In the Leninist period — that is, up to 1924 — fall also the war against the peasantry that was part of “war communism” and the famine conditions, culminating in the famine of 1921, that resulted from the attempt to realize the Marxist dream. The best estimate of the human cost of those episodes is around 6,000,000 persons.[24]
But the guilt of Lenin and the Old Bolsheviks — and of Marx himself — does not end here. Gorbachev asserted that “the Stalin personality cult was certainly not inevitable.”
“Inevitable” is a large word, but if something like Stalinism had not occurred, it would have been close to a miracle. Scorning what Marx and Engels had derided as mere “bourgeois” freedom and “bourgeois” jurisprudence,[25] Lenin destroyed freedom of the press, abolished all protections against the police power, and rejected any hint of division of powers and checks and balances in government. It would have saved the peoples of Russia an immense amount of suffering if Lenin — and Marx and Engels before him — had not quite so brusquely dismissed the work of men like Montesquieu and Jefferson, Benjamin Constant and Alexis de Tocqueville. These writers had been preoccupied with the problem of how to thwart the state’s ever-present drive toward absolute power. They laid out, often in painstaking detail, the political arrangements that are required, the social forces that must be nurtured, in order to avert tyranny. But to Marx and his Bolshevik followers, this was nothing more than “bourgeois ideology,” obsolete and of no relevance to the future socialist society. Any trace of decentralization or division of power, the slightest suggestion of a countervailing force to the central authority of the “associated producers,” ran directly contrary to the vision of the unitary planning of the whole of social life.[26]
The toll among the peasantry was even greater under Stalin’s collectivization[27] and the famine of 1933 — a deliberate one this time, aimed at terrorizing and crushing the peasants, especially of the Ukraine. We shall never know the full truth of this demonic crime, but it seems likely that perhaps ten or 12,000,000 persons lost their lives as a result of these Communist policies — as many or more than the total of all the dead in all the armies in the First World War.[28]

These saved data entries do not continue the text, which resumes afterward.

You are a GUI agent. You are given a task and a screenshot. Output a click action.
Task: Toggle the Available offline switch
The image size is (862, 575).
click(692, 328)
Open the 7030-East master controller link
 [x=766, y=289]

One is stunned. Who could have conceived that within a few years what the Communists were to do in the Ukraine would rival the appalling butcheries of World War I — Verdun, the Somme, Passchendaele?
They died in hell,
They called it Passchendaele.
But what word to use, then, for what the Communists made of the Ukraine?

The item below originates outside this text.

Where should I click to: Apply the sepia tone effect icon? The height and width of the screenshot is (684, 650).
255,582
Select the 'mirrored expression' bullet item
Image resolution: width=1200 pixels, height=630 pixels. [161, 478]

Vladimir Grossman, a Russian novelist who experienced the famine of 1933, wrote about it in his novel Forever Flowing, published in the West. An eyewitness to the famine in the Ukraine stated,
Then I came to understand the main thing for the Soviet power is the Plan. Fulfill the Plan.… Fathers and mothers tried to save their children, to save a little bread, and they were told: You hate our socialist country, you want to ruin the Plan, you are parasites, kulaks, fiends, reptiles. When they took the grain, they told the kolkhoz [collective farm] members they would be fed out of the reserve fund. They lied. They would not give grain to the hungry.[29]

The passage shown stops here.